This impressive skill to seamlessly dialogue in multiple mediums at once is nothing new for “Generation Next-ers” like Gathers. But unlike the typical truncated words and vowel-less abbreviations that permeate normal text-speak, her screen was filled with Cherokee syllables as she pushed send.
Gone are the days of students hunched over wide-ruled paper, forming endless strings of perfectly manicured cursive letters, painstakingly matching the dimensions of each loop of an L or swoop of G’s tail.
The Eastern Band of Cherokee Indians is urging the state to formally license Cherokee language teachers, enabling Cherokee courses taught in public schools off the reservation to count toward a student’s foreign language requirement.
Earlier this month, tribal and school officials met with representatives from the N.C. Department of Public Instruction to finalize the steps in the process.
The move is part of tribe’s push to revitalize the language and preserve the Eastern Band’s cultural identity.
“Salvaging the language salvages our tribe. It continues to identify us as a unique people, and it continues to protect the sovereignty of who we are as a nation within a nation,” said Principal Chief Michell Hicks.

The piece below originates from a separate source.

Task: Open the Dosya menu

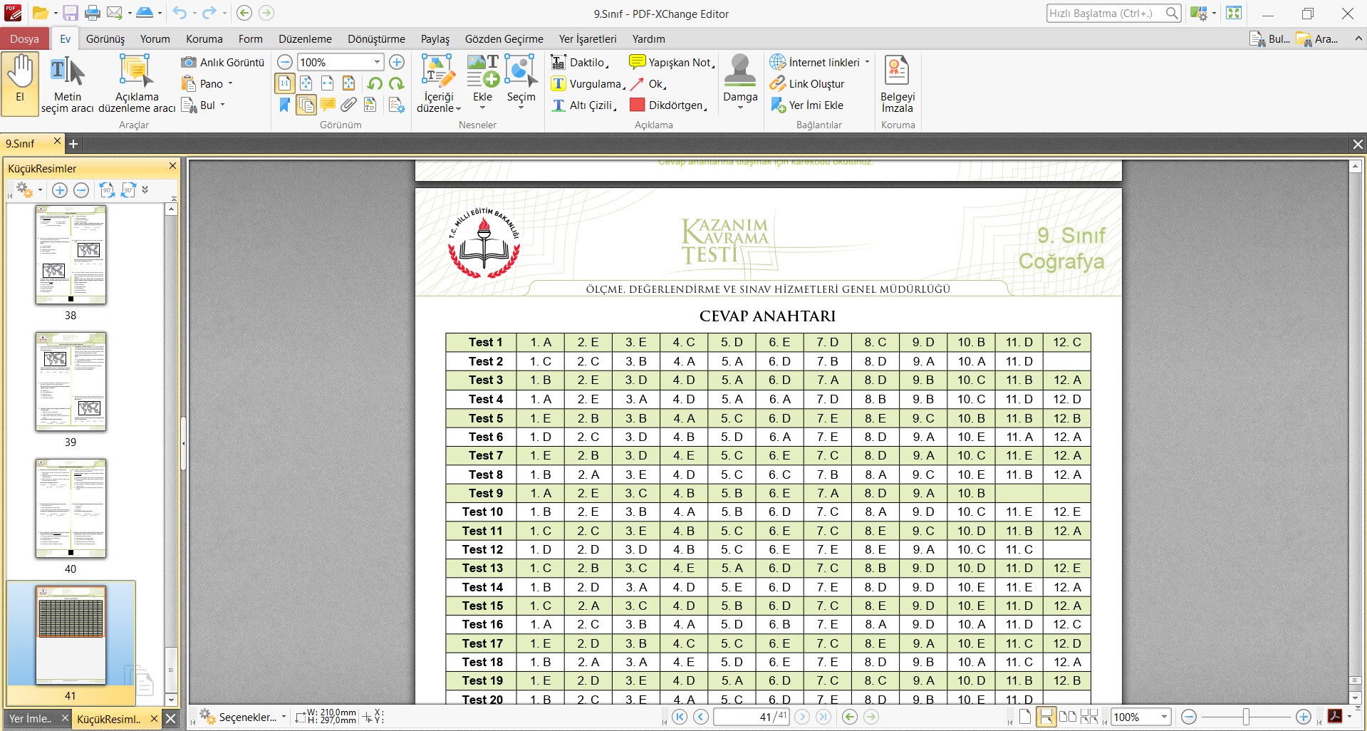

The tribe’s language efforts include everything from street signs in Cherokee to language emersion programs for infants — as well as required Cherokee language classes for grades K-12 school on the reservation.
However, not all enrolled members of the tribe live in Cherokee and attend school on the reservation, so the tribe hopes to offer language courses in public schools in neighboring counties as well.
Cherokee language and history classes are currently taught in the public schools in Graham County, where a small satellite portion of the reservation lies. The tribe foots the bill for the instructors’ salaries, but the classes do not fulfill the state’s language requirements.
By creating a teacher certification test that meets the standards of the American Council on the Teaching of Foreign Languages, the tribe hopes to get Cherokee included on Department of Public Instruction’s list of languages for study.
“We want the language to be recognized and credit to be given in all North Carolina schools,” Hicks said. “Right now in Swain County, you can get credit in Spanish and Chinese but not in Cherokee. That’s what we want to change.”
Dr. Hartwell Francis, chair of Western Carolina University’s Cherokee language program, has taken the lead role in creating a teacher certification test that meets ACTFL as well as state education standards. The Cherokee Nation in Oklahoma went through a similar process and has proven a useful model for Francis to draw from.
Renissa Walker, director of the Kituwah Preservation and Education Program, which oversees the tribe’s language revitalization efforts, said the Eastern Band feels it’s important for the tribe to develop and administer the test themselves.
“We want to maintain ownership of the test,” Walker said.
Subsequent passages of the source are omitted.